CHIANG MAI — Kolaborasi lintas negara kembali dikuatkan dalam upaya menyelamatkan hutan-hutan primer yang tersisa di kawasan Asia Tenggara dan Pasifik. Melalui peluncuran program baru yang bernilai lebih dari Rp3 triliun, negara-negara di kawasan ini menyatukan langkah dalam menghadapi ancaman perubahan iklim, hilangnya keanekaragaman hayati, serta degradasi lingkungan.

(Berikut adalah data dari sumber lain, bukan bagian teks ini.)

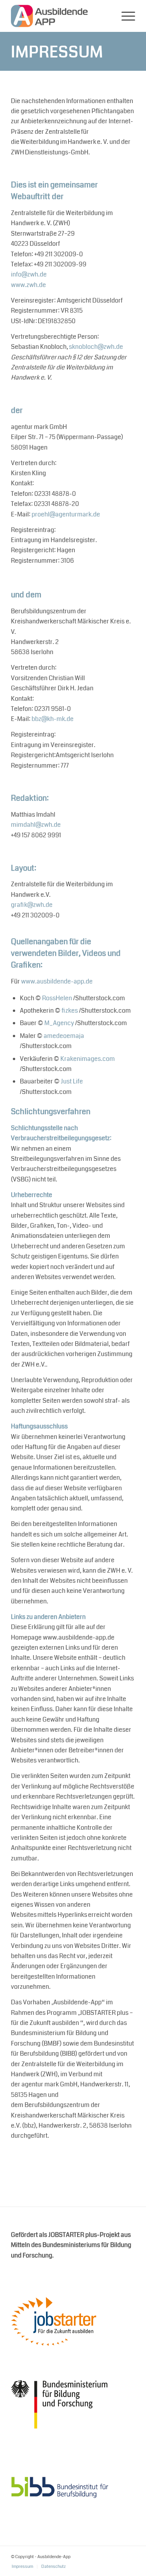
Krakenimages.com (87, 1058)
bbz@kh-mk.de (53, 718)
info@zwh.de (29, 274)
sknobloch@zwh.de (96, 346)
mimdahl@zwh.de (36, 824)
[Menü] (124, 16)
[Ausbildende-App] (60, 16)
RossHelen (57, 998)
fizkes (70, 1010)
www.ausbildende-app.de (57, 981)
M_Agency (59, 1022)
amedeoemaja (64, 1035)
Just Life (72, 1081)
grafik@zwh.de (32, 904)
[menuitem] (124, 16)
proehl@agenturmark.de (66, 514)
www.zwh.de (28, 284)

Dalam lokakarya regional yang digelar di Chiang Mai, Thailand, Jumat (27/06/2025), diumumkan dimulainya Southeast Asia and the Pacific Forests Integrated Program. Program tersebut difokuskan pada perlindungan lanskap hutan utama dan mendukung pembangunan berkelanjutan melalui restorasi lingkungan dan pemberdayaan masyarakat lokal.

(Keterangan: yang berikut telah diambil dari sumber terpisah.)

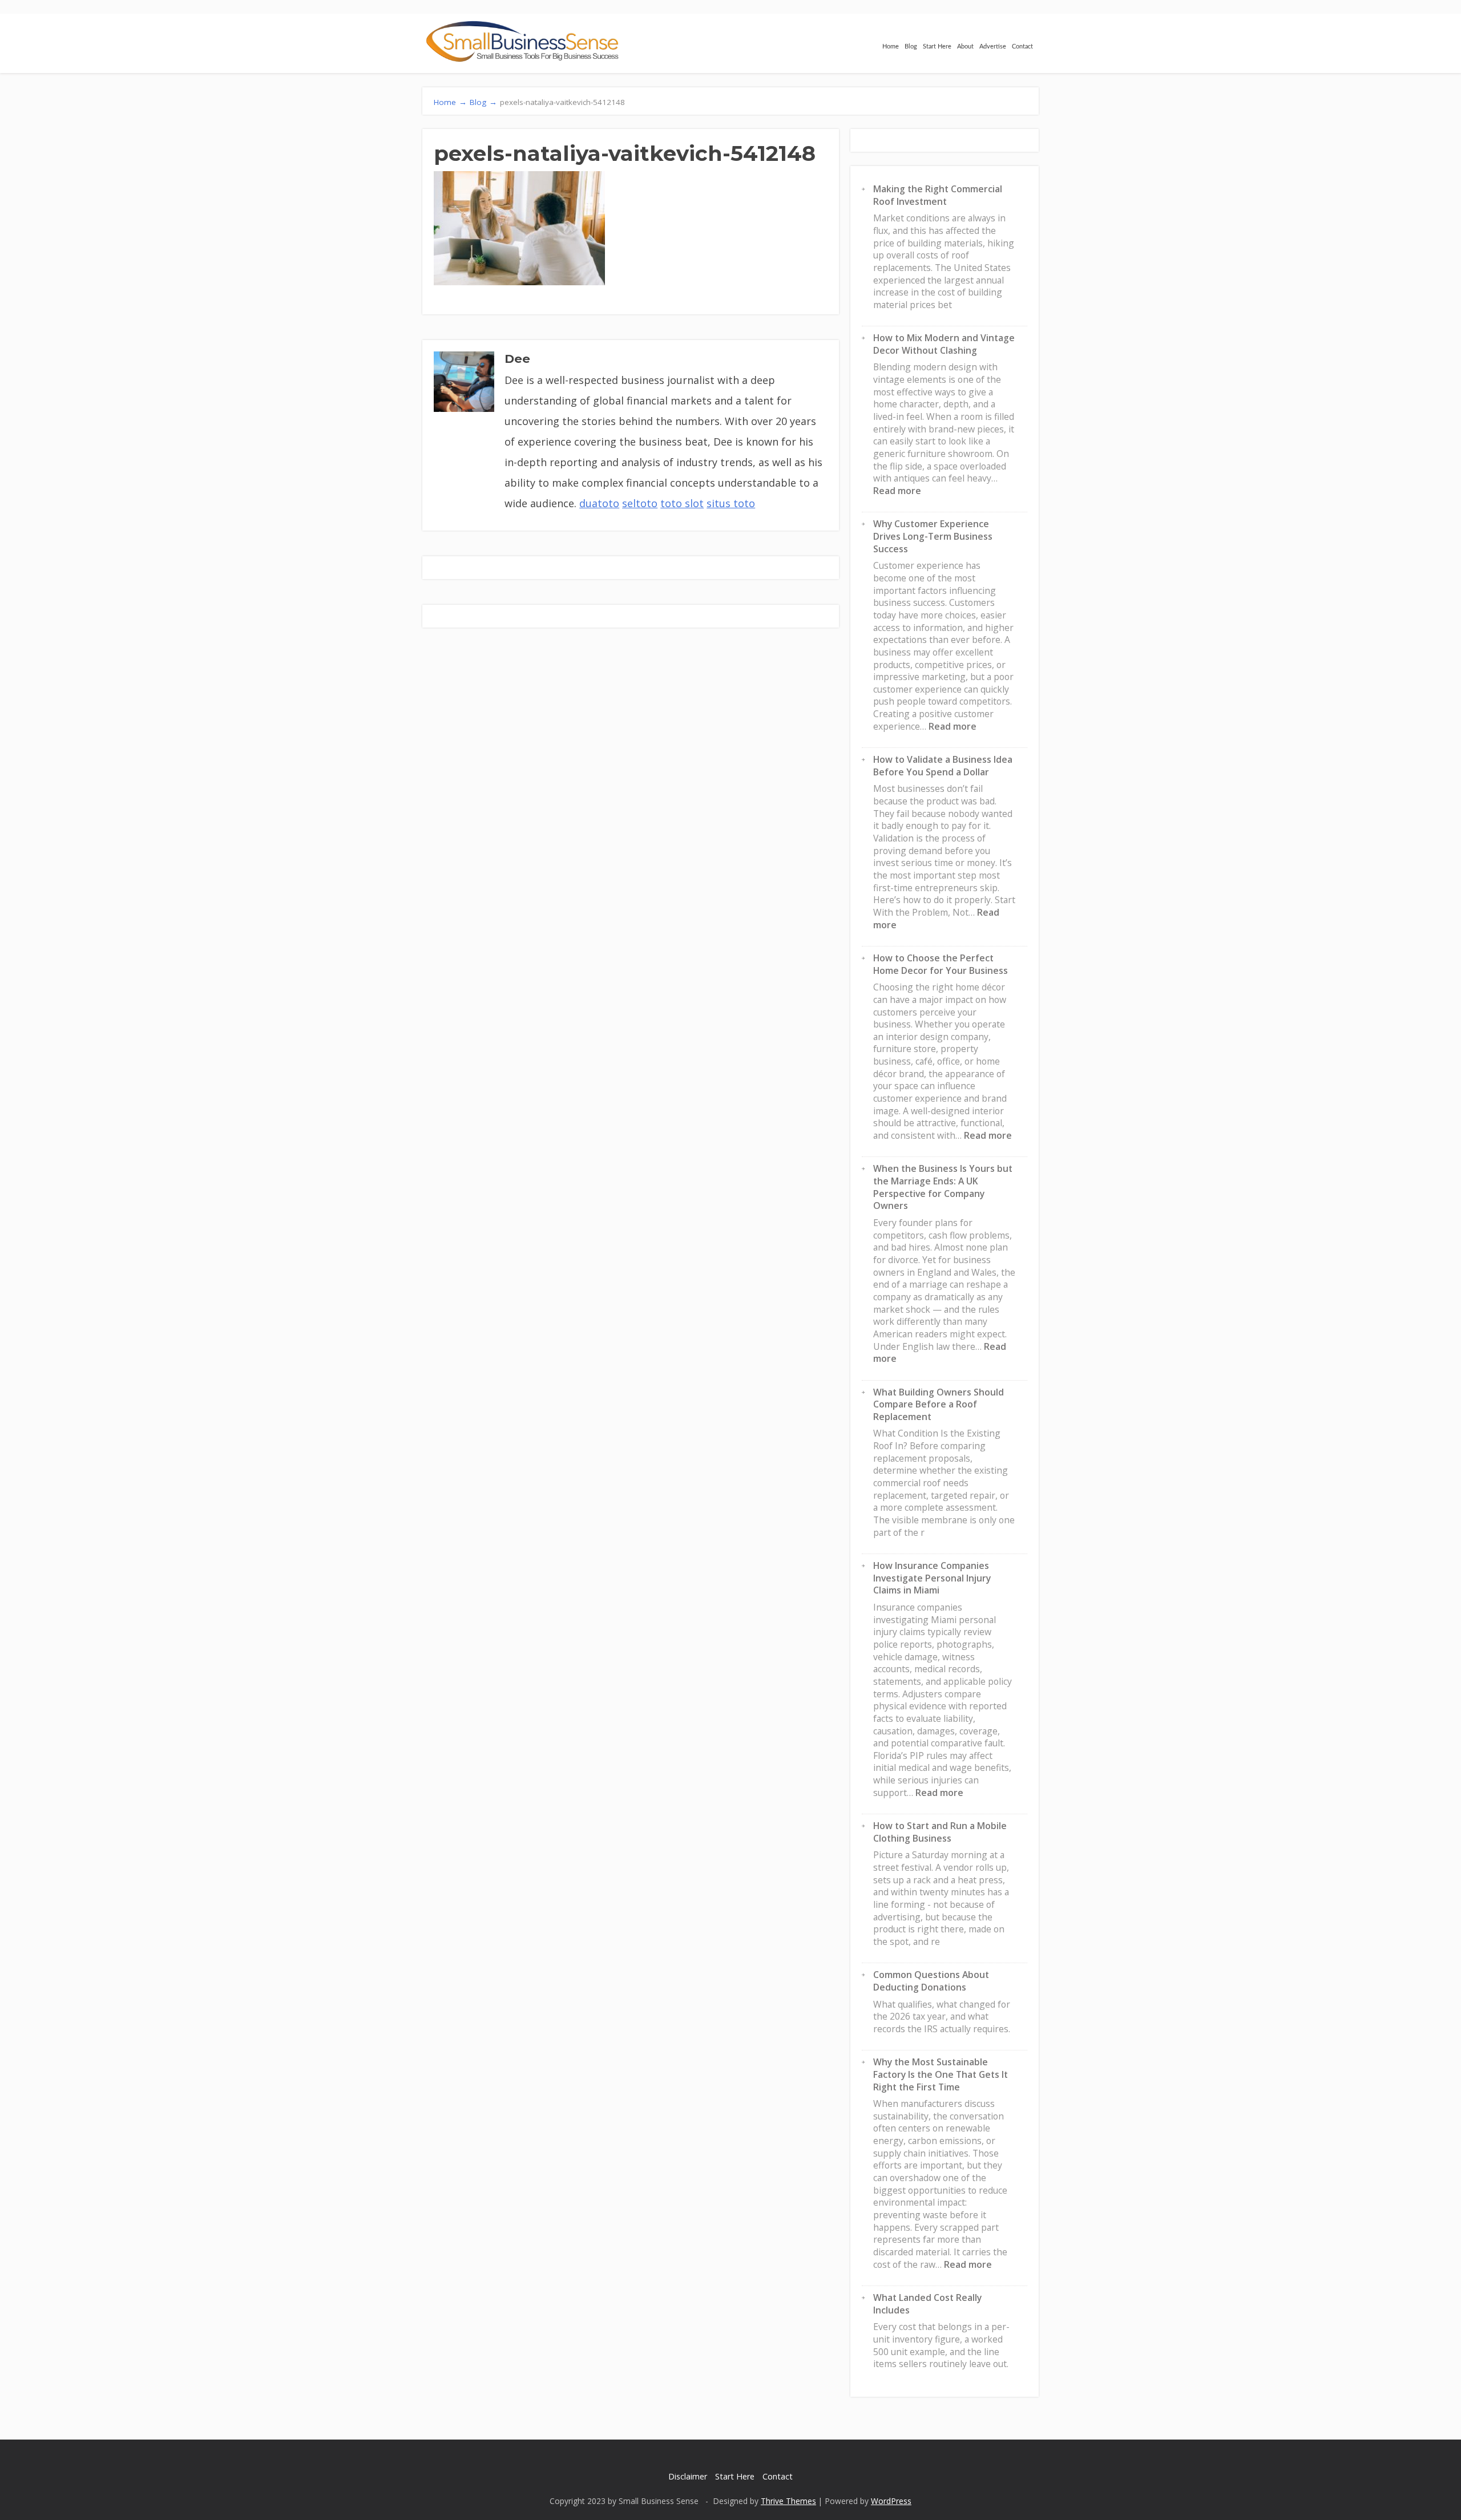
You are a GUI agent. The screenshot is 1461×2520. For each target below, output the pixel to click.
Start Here (937, 46)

Inisiatif ini mendapat dukungan pendanaan utama dari Global Environment Facility (GEF) sebesar USD 42,4 juta atau sekitar Rp684,6 miliar. Dukungan tambahan senilai USD 185 juta atau lebih dari Rp3 triliun akan dialokasikan melalui skema pembiayaan bersama, yang akan mencakup proyek nasional di Laos, Papua Nugini, dan Thailand, serta satu proyek tingkat regional.
Program ini menargetkan pengelolaan 3,2 juta hektare kawasan konservasi, restorasi terhadap 8.500 hektare ekosistem yang rusak, serta pengurangan emisi gas rumah kaca hingga 34 juta ton. Dalam jangka panjang, proyek ini diharapkan berkontribusi pada ketahanan iklim dan perlindungan terhadap mata pencaharian masyarakat adat dan lokal yang menggantungkan hidup pada ekosistem hutan.
CEO GEF, Carlos Manuel Rodríguez, menegaskan bahwa penyelamatan hutan tropis primer merupakan langkah strategis menghadapi krisis iklim.
“Melestarikan hutan tropis primer merupakan respons terbaik terhadap krisis lingkungan yang mendesak yang merupakan ancaman bagi kesejahteraan manusia secara global dan hal tersebut dapat mendukung pembangunan hijau,” tegasnya.
Program ini dipimpin secara kolaboratif oleh FAO dan IUCN, didukung oleh lembaga mitra seperti UNDP, CIFOR-ICRAF, dan Grow Asia. FAO akan memimpin pelaksanaan proyek nasional bersama kementerian-kementerian negara peserta.
Direktur Jenderal IUCN, Dr Grethel Aguilar, menyoroti pentingnya Bioma Hutan Indo-Malaysia yang dikenal sebagai salah satu wilayah dengan kekayaan ekologis tertinggi di dunia.
“Dengan meningkatnya tekanan pada hutan-hutan ini, program baru ini menawarkan peluang yang tepat waktu dan transformatif untuk membalikkan keadaan,” ungkap Aguilar.
Delapan negara telah menyatakan komitmennya dalam lokakarya awal ini, yakni Indonesia, Thailand, Laos, Papua Nugini, Vietnam, Filipina, Bhutan, dan Kamboja. Kesepakatan ini menggarisbawahi urgensi kolaborasi kawasan dalam menjaga masa depan lingkungan dan keberlanjutan wilayah.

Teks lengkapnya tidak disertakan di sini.